The government, employers and unions for the workforce are three important “pillars” to tacking labour related matters during the ongoing Covid-19 crisis, according to the General Secretary of the Antigua and Barbuda Workers Union (ABWU) as he calls for more discourse between those parties.

“All three have to come together in order to resolve the response to issues and crisis like we are facing. It cannot be isolated; it has to be one in order to develop.  We have to work together to develop policies that we can basically move over,” David Massiah remarked while speaking on Observer’s Big Issues programme yesterday.

He further urged the three arms to come together to prevent exploitation in the workplace.

“If we had some of the situations with social dialogue on the table, where we were talking already, issues of where employers are seeking to take advantage of the situation here now would not probably come up. Those people would read it out, because workers would have an understanding that the employer is sitting down with the union, with government, to come to the best situation that is there,” the labour relations specialist added.

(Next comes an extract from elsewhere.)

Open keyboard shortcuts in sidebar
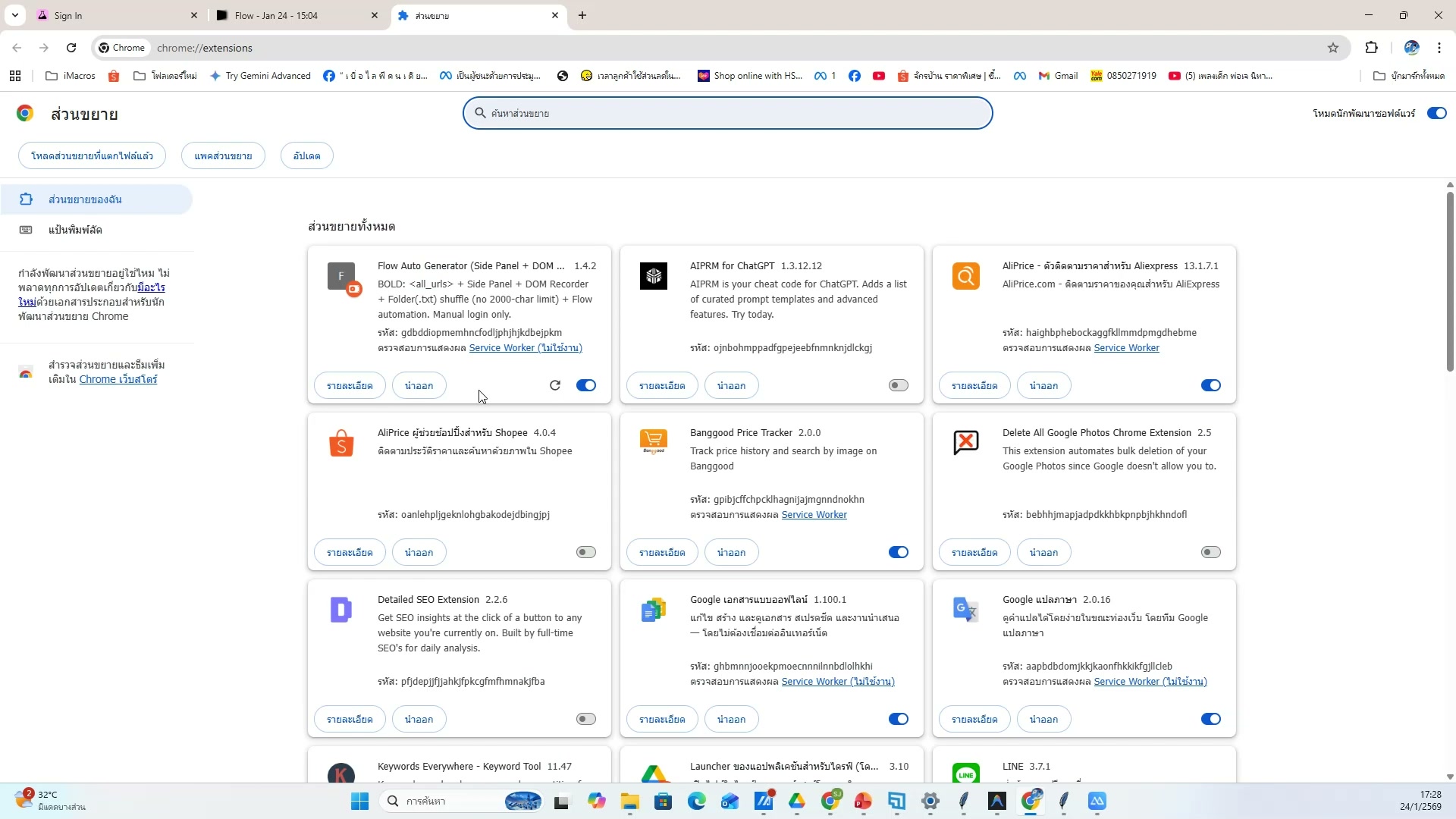This screenshot has height=819, width=1456. 75,230
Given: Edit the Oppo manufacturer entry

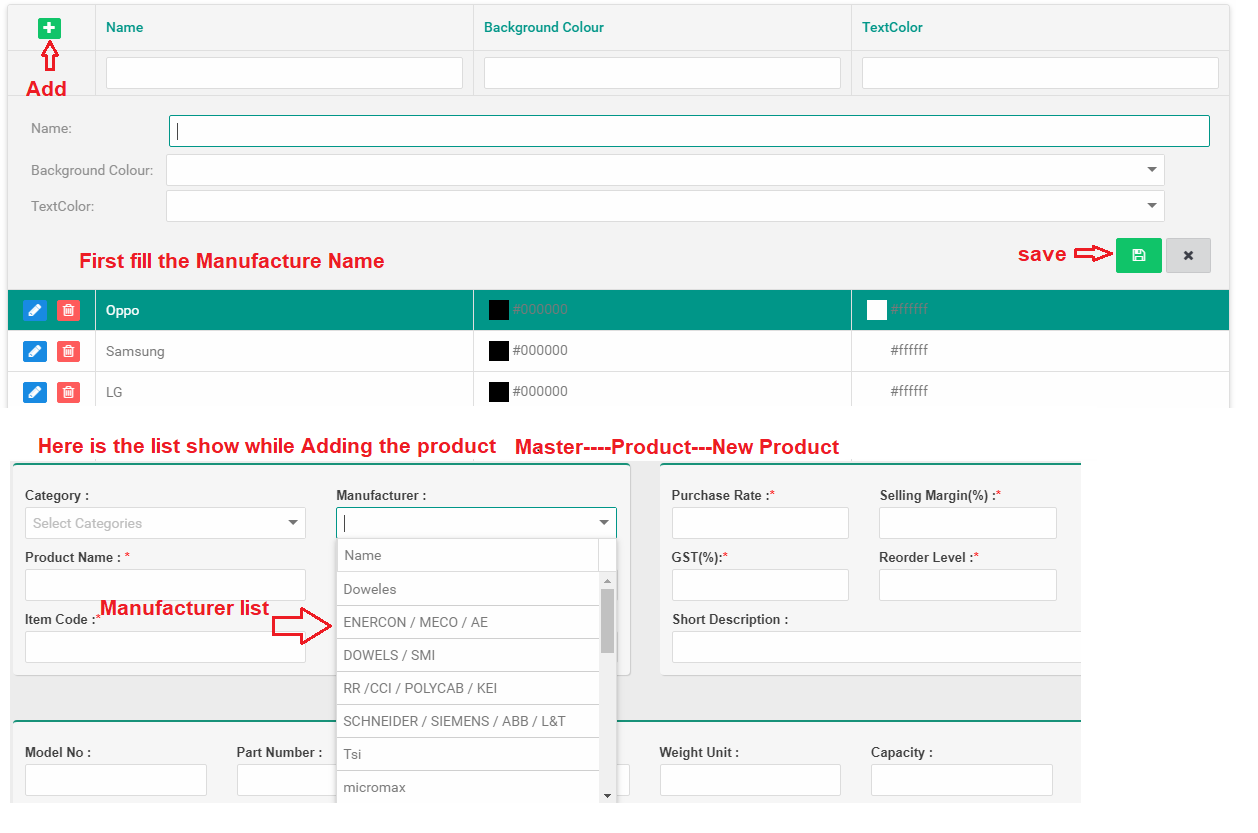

Carla-Anne Harris-Roper, a labour relations specialist from Jamaica, also stressed the importance of interchange between employers and employees.

The principal of Employment Matters Caribbean encouraged that dialogue saying: “When things get tough, your first port of call is not to throw up your hands and say this is not working and walk away. You should be trying as best  as possible to work through and to work out the challenges now.”

Meanwhile, Employment and Labour Law consultant in Trinidad, Dr Jamille Broome urged employers to “be ready for what’s coming next.”

He stated that employers must use this down time to focus on “making sure that they are still marketable, ensure that their skills are still up to date, making sure that they’re ready to hit the ground running.”